THIS FIRST AMENDMENT TO LOAN AGREEMENT (this "First Amendment") dated as of
August 30th 1995, is made and entered into by and between HASKEL INTERNATIONAL,
INC., a California corporation ("Borrower"), and UNION BANK, a California
banking corporation ("Bank").

                                    RECITALS:

A.      Borrower and Bank are parties to that certain Loan Agreement dated as of
February 21, 1995 (the "Agreement"), pursuant to which Bank agreed to extend
credit to Borrower.

B.      Borrower and Bank desire to amend the Agreement, subject to the terms
and conditions of this First Amendment.

                                   AGREEMENT:

In consideration of the above recitals and of the mutual covenants and
conditions contained herein, Borrower and Bank agree as follows:

1.      Defined Terms.  Initially capitalized terms used herein which are not
otherwise defined shall have the meanings assigned thereto in the Agreement.

2.      Amendments to the Agreement.

Material provided:

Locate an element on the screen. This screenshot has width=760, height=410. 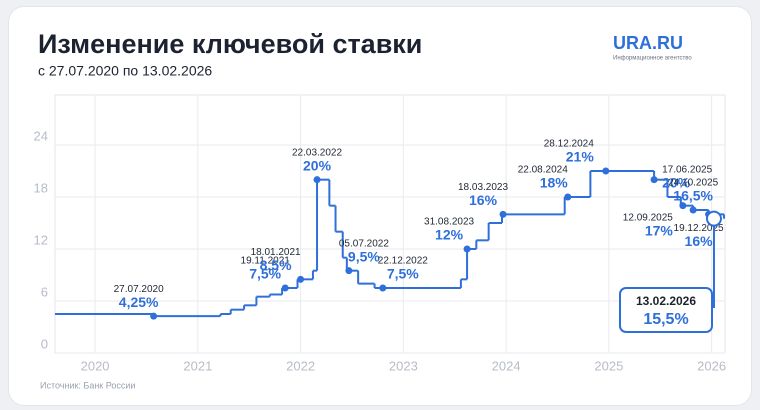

What to work on:
- A) Please copy out the loan amendment again, beginning at the words "THIS FIRST AMENDMENT TO" and stopping after "credit to Borrower.", and swap each "Borrower" for "Company".
- B) Resume the loan amendment right after its last line and write the text that follows.

Answers for this exercise:
- A)
THIS FIRST AMENDMENT TO LOAN AGREEMENT (this "First Amendment") dated as of
August 30th 1995, is made and entered into by and between HASKEL INTERNATIONAL,
INC., a California corporation ("Company"), and UNION BANK, a California
banking corporation ("Bank").

                                    RECITALS:

A.      Company and Bank are parties to that certain Loan Agreement dated as of
February 21, 1995 (the "Agreement"), pursuant to which Bank agreed to extend
credit to Company.

- B)
        (a)  Section 1.8 of the Agreement is hereby amended to read in full as
follows:

        "1.8 Security.  Prior to any disbursement of the Loans on or after the
effective date of the First Amendment to this Agreement, Bank shall have
received an Amended and Restated Security Agreement, whereby Borrower shall
pledge and grant to Bank a first priority perfected security interest in 50,000
shares of deferred ordinary stock of Borrower's subsidiary, Haskel Energy
Systems, Ltd.

        (b)  The definition of "Debt Service" appearing in Section 4.10 of the
Agreement is hereby amended to read in full as follows:

        "Debt Service" shall mean the sum of (a) the principal portion of all
term obligations owing to Bank or any other person or entity coming due within
12 months after the date of calculation, and (b) interest expense, non-financed
capital expenditures, dividends and the aggregate amount, expressed in Dollars,
of all purchases, redemptions, retirements and other acquisitions of shares of
the capital stock of Borrower for the twelve (12) months preceding the date of
calculation."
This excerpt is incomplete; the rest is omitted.